#### STATED EXERCISE
Rewrite the entries below, changing "Instruction" to "Goal" wherever it occurs and leaving everything else as it is.

──────────

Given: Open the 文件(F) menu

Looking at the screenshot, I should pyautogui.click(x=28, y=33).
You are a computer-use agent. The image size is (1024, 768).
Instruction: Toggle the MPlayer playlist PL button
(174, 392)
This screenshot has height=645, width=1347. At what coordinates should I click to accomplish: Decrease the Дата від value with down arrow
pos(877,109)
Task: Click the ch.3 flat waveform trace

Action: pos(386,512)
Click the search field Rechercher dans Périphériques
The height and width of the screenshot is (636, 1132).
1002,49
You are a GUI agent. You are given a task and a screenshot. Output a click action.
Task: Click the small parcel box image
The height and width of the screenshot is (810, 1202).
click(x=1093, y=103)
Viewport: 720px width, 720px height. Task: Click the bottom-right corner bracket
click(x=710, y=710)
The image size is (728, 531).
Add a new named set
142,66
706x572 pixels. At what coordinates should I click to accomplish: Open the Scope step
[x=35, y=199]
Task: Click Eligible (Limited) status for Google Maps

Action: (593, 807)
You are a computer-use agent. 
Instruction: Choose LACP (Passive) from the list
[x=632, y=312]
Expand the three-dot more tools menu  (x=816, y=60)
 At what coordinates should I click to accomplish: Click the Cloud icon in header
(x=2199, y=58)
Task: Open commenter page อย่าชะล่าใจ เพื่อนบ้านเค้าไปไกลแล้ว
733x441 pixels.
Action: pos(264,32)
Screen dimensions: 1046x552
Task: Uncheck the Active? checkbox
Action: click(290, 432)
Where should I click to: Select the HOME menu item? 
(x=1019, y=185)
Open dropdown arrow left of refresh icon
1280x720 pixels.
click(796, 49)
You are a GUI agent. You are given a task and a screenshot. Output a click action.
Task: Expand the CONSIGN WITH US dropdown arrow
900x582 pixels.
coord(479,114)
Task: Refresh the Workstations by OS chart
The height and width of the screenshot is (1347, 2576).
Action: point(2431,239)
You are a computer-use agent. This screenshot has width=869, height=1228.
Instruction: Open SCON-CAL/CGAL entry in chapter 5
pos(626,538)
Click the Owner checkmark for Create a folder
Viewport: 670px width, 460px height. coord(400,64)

──────────

#### TASK ANSWER
Given: Open the 文件(F) menu

Looking at the screenshot, I should pyautogui.click(x=28, y=33).
You are a computer-use agent. The image size is (1024, 768).
Goal: Toggle the MPlayer playlist PL button
(174, 392)
This screenshot has height=645, width=1347. At what coordinates should I click to accomplish: Decrease the Дата від value with down arrow
pos(877,109)
Task: Click the ch.3 flat waveform trace

Action: pos(386,512)
Click the search field Rechercher dans Périphériques
The height and width of the screenshot is (636, 1132).
1002,49
You are a GUI agent. You are given a task and a screenshot. Output a click action.
Task: Click the small parcel box image
The height and width of the screenshot is (810, 1202).
click(x=1093, y=103)
Viewport: 720px width, 720px height. Task: Click the bottom-right corner bracket
click(x=710, y=710)
The image size is (728, 531).
Add a new named set
142,66
706x572 pixels. At what coordinates should I click to accomplish: Open the Scope step
[x=35, y=199]
Task: Click Eligible (Limited) status for Google Maps

Action: (593, 807)
You are a computer-use agent. 
Goal: Choose LACP (Passive) from the list
[x=632, y=312]
Expand the three-dot more tools menu  (x=816, y=60)
 At what coordinates should I click to accomplish: Click the Cloud icon in header
(x=2199, y=58)
Task: Open commenter page อย่าชะล่าใจ เพื่อนบ้านเค้าไปไกลแล้ว
733x441 pixels.
Action: pos(264,32)
Screen dimensions: 1046x552
Task: Uncheck the Active? checkbox
Action: click(290, 432)
Where should I click to: Select the HOME menu item? 
(x=1019, y=185)
Open dropdown arrow left of refresh icon
1280x720 pixels.
click(796, 49)
You are a GUI agent. You are given a task and a screenshot. Output a click action.
Task: Expand the CONSIGN WITH US dropdown arrow
900x582 pixels.
coord(479,114)
Task: Refresh the Workstations by OS chart
The height and width of the screenshot is (1347, 2576).
Action: point(2431,239)
You are a computer-use agent. This screenshot has width=869, height=1228.
Goal: Open SCON-CAL/CGAL entry in chapter 5
pos(626,538)
Click the Owner checkmark for Create a folder
Viewport: 670px width, 460px height. coord(400,64)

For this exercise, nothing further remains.